I've been experiencing this for a long, loooong time. It only happens that I've finally decided to report this.
When using WKGTK+ (Ephy, as a ephy web app or embedded in, for example, Revolt (https://github.com/aperezdc/revolt) ), if the CPU gets to high load, usually due to WKGTK+ itself, writing in a text field doesn't get fluid.

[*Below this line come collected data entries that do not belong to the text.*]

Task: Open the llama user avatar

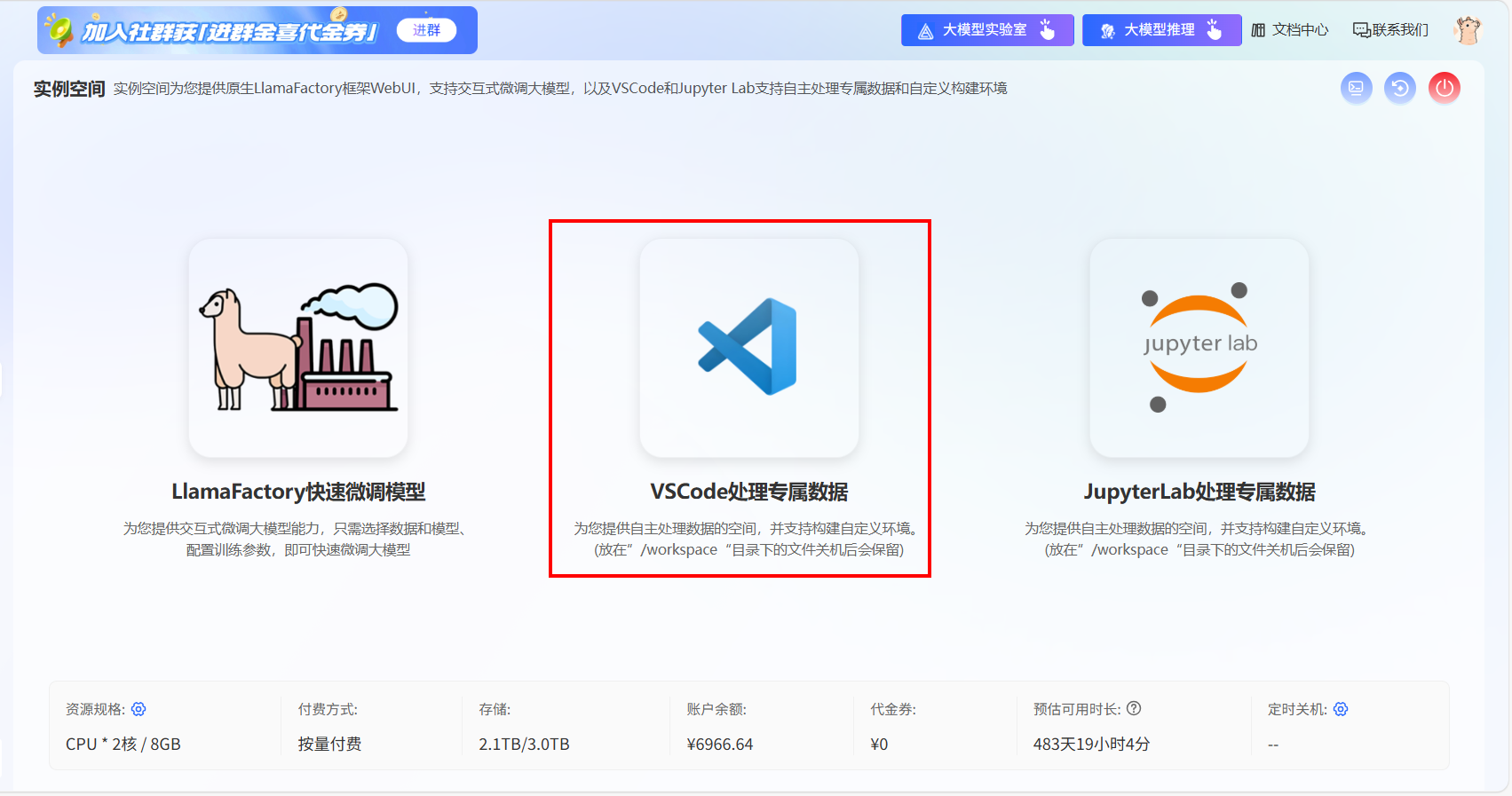Action: click(1468, 30)
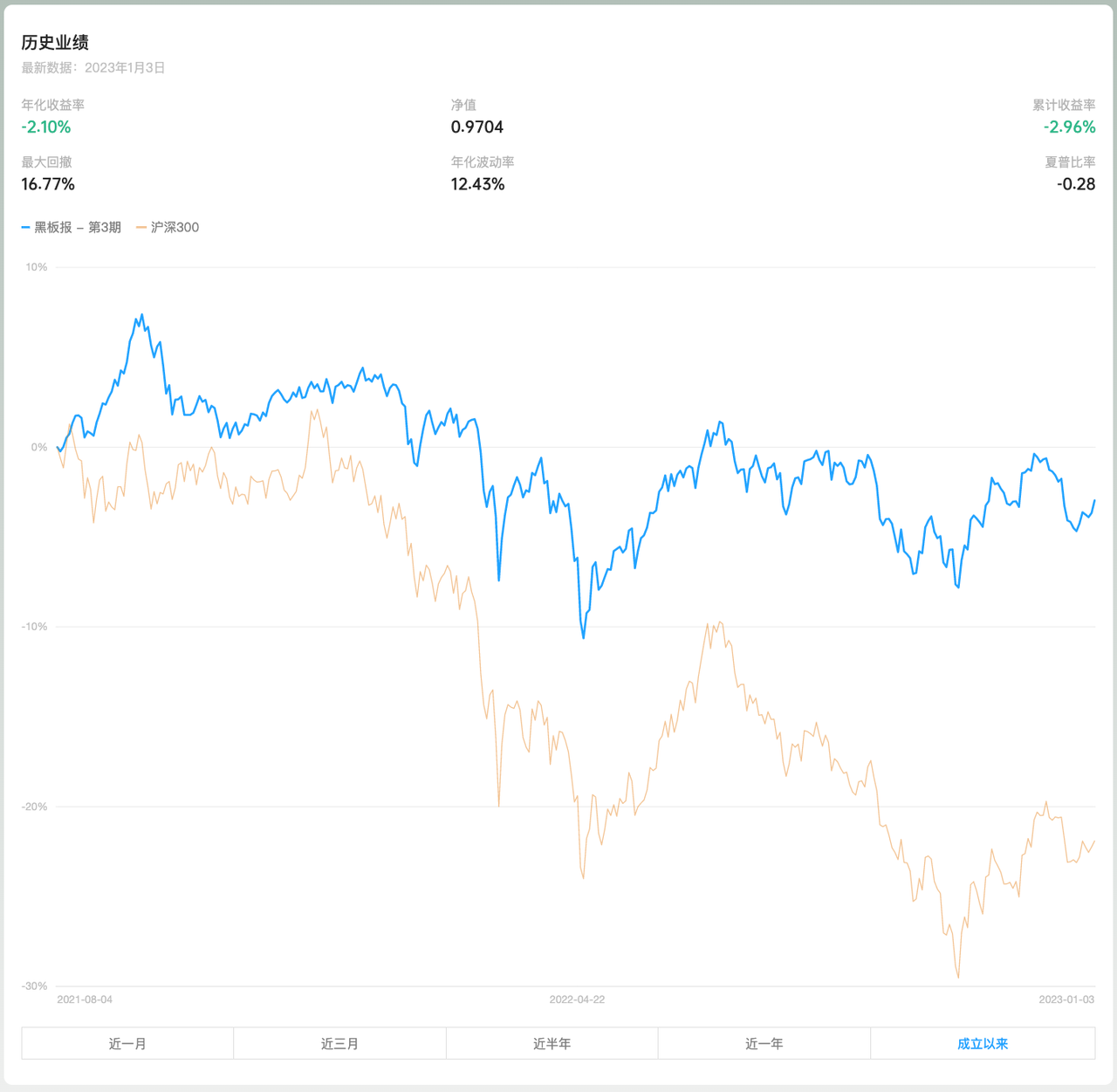The image size is (1117, 1092).
Task: Show the 近半年 performance range
Action: [x=552, y=1043]
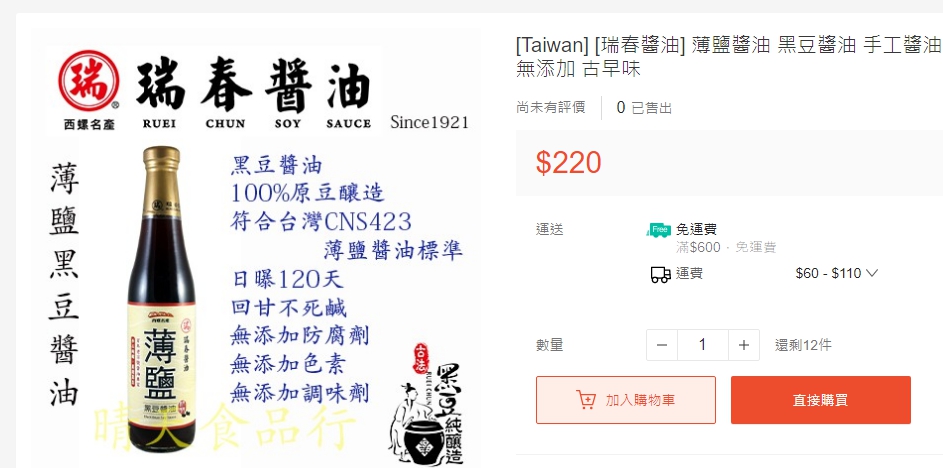Screen dimensions: 943x468
Task: Decrease quantity with minus button
Action: (662, 345)
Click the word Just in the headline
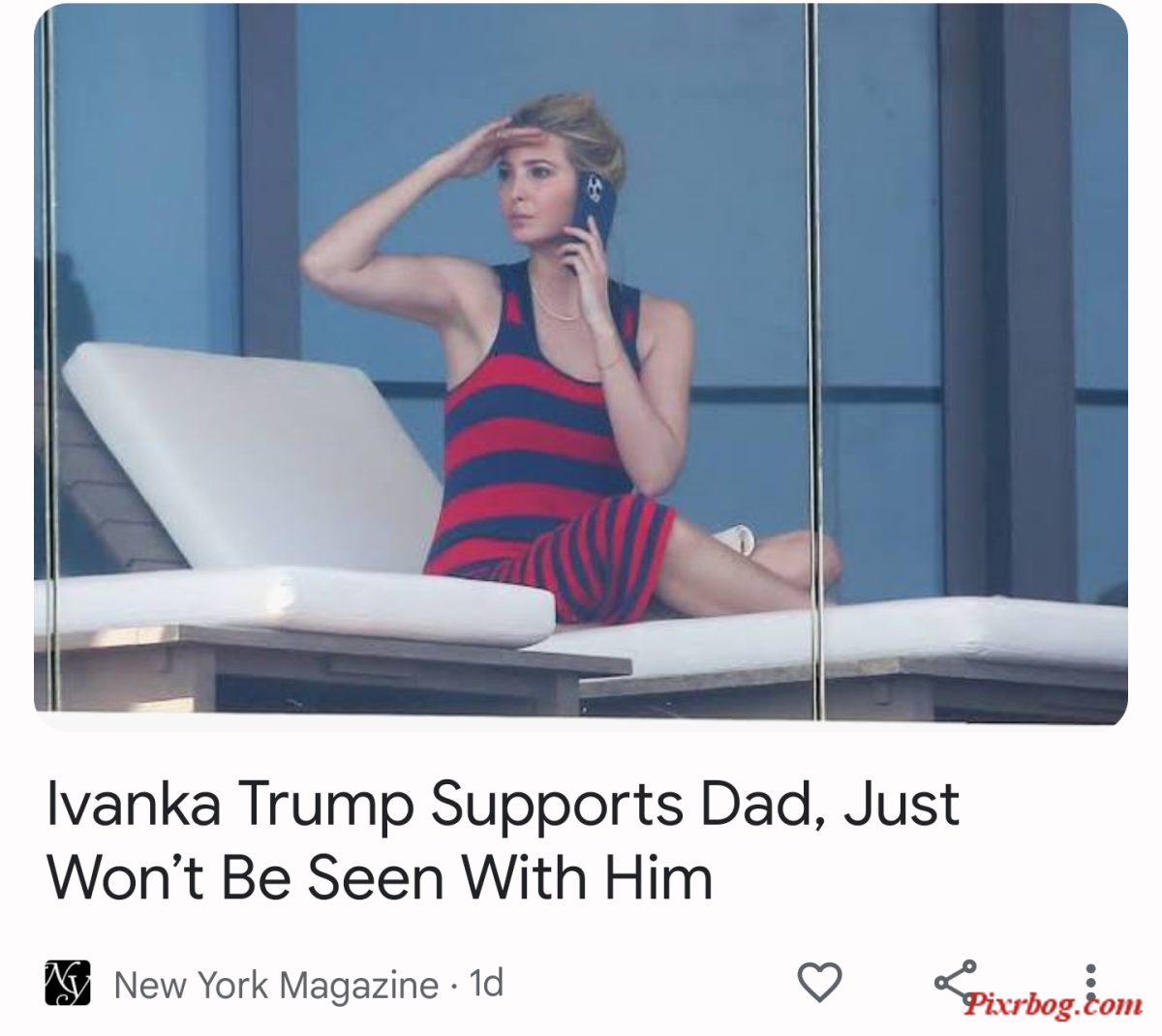Image resolution: width=1162 pixels, height=1036 pixels. [901, 804]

You may write a long text and it would only appear after some seconds.
When this happens, the keystrokes involving a combination of keystrokes, for example, accented letters (á, é, é, í, ó, ú) doesn't respect the order in which they were typed but jump to the first position.
For example, if I would be writing the following sentence:
"webkit está genial"
If the delay and high CPU happens just after the word "webkit" has been typed, I will get in the end:
"webkitá est genial"
I can reproduce this with Debian Testing's WebKitGTK+ 2.20.1 and Ephy 3.28.1
In any case, as said, I've experienced this for a long time.

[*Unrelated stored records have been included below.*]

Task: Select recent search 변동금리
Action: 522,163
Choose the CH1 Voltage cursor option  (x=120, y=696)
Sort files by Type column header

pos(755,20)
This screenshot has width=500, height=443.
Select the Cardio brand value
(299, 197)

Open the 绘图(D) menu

(In reply to Andres Gomez Garcia from comment #0)
> I've been experiencing this for a long, loooong time. It only happens that
> I've finally decided to report this.
I can confirm this, and I would be surprised if others who use
WebKitGTK+ based browsers/applications have not seen this as well.

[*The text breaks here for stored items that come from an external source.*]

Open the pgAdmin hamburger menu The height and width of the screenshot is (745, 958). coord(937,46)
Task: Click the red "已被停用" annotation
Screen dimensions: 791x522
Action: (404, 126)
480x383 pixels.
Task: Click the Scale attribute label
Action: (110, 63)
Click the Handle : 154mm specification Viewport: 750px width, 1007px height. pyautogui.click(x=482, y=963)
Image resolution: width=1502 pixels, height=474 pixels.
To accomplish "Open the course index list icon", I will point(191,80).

It's been going on for a long time, indeed.
Still happening with WebKitGTK+ 2.22.0
I found the culprit to this problem but I am not sure if the fix will be easy.
WebPageProxy, in the UI process, keeps a queue of keyboard events in order to send them to the Web process in order. It only sends one at the time, and the next in the queue is only sent when the web process responds that it has received the event (this is why under heavy load keystrokes are very slow, but that's a different issue).
For simple keys, the IM filter passes the event to the WebPageProxy, that queues the events as described above.
For composed keys, the IM filter passes the event to the WebPageProxy (which queues them), but in addition it handles the composition by using the composition methods. Once the composition is confirmed (say, á in example in comment #0), the WebPageProxy sends the ConfirmedComposition message to the web process with the composed text without regards to the key event queue, skipping it. The web process receives then the composed text and forwards it to the editor which inserts it immediately. The queued events in the ui process continue to be processed afterwards.